8
8. Navayana Buddhism and the Modern Age
Modern Age
With the ‘revival’ of Buddhism we enter the tumultuous history of
20th century India. New classes were emerging with new struggles.
The country was striving to free itself from the grip of British imperi-
alism and the equally harsh grasp of economic backwardness to
confront the challenges of modernity. For many, modernity with its
emphasis on rationalism and social justice was against the spirit
of traditional religions; it certainly meant moral and intellectual
upheavals in the religious world. Yet, contrary to most earlier predic-
tions of sociologists—from Weber and Marx through American and
European sociologists in the 1970s—religion had not vanished or
even declined; it changed. Thus, the assertion of a new Buddhism in
India is not so surprising; nor is it surprising that it would challenge
many of the taken-for-granted assumptions of traditional Buddhism.
The history of this new Buddhism is interwoven with the life
of one of the most remarkable men of any era, any country—
Dr Bhimrao Ramji Ambedkar (1891–1956), affectionately called
‘Babasaheb’ by his millions of ex-untouchable followers.
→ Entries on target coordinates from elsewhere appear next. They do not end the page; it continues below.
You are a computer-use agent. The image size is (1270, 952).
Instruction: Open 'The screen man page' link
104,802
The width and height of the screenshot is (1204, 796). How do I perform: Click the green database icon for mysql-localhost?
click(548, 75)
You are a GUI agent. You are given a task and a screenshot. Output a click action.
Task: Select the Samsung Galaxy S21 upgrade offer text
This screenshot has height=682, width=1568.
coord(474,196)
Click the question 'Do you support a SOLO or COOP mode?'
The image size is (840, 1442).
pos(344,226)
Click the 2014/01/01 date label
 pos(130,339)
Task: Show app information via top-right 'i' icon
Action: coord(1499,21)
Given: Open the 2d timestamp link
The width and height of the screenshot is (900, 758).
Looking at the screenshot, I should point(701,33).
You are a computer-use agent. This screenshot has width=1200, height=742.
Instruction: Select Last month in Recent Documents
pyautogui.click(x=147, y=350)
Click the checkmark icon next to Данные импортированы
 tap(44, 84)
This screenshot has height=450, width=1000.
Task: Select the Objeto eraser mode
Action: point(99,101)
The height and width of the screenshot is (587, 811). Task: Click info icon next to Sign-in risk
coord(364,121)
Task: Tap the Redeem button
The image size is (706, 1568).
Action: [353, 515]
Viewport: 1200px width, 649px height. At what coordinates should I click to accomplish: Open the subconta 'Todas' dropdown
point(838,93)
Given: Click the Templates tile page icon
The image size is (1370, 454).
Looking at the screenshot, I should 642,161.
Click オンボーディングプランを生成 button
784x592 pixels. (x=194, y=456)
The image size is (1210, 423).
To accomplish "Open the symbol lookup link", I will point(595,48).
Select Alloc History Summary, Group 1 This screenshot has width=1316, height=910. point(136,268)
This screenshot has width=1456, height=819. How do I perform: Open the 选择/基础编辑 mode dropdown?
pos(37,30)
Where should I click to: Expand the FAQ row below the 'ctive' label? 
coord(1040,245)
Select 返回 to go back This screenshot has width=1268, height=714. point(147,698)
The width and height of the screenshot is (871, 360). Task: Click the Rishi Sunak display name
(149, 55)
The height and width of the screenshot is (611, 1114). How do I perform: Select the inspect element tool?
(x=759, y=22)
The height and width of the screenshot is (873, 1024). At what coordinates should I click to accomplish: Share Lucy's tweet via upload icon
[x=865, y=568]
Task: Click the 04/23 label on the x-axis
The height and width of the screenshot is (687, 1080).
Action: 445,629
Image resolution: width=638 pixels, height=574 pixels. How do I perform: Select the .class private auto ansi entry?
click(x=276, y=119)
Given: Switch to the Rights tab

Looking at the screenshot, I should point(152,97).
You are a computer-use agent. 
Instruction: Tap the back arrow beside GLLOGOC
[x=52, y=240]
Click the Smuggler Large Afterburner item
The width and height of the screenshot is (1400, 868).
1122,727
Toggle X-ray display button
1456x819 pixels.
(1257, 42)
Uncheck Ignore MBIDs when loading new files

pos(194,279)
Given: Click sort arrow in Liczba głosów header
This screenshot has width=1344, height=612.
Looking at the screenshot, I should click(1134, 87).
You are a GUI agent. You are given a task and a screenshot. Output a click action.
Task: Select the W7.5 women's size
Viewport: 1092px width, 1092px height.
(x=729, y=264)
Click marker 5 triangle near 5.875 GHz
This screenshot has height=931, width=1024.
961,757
A brilliant
economist, a lawyer, chairman of the drafting committee of India’s
Constitution, and for nearly 40 years the unchallenged leader of
India’s Dalit movement, his place in modern India rivals that of
Mahatma Gandhi. Ambedkar in fact confronted Gandhi, primarily
over policies to alleviate the exploitation of the ex-untouchables,
but also on a larger scale over policies of development for India. In
this confrontation, Gandhi stood as the spokesman of a reformed
and reinterpreted Hinduism, and Ambedkar emerged as a
spokesman for modernity and the heir of the Buddhist tradition.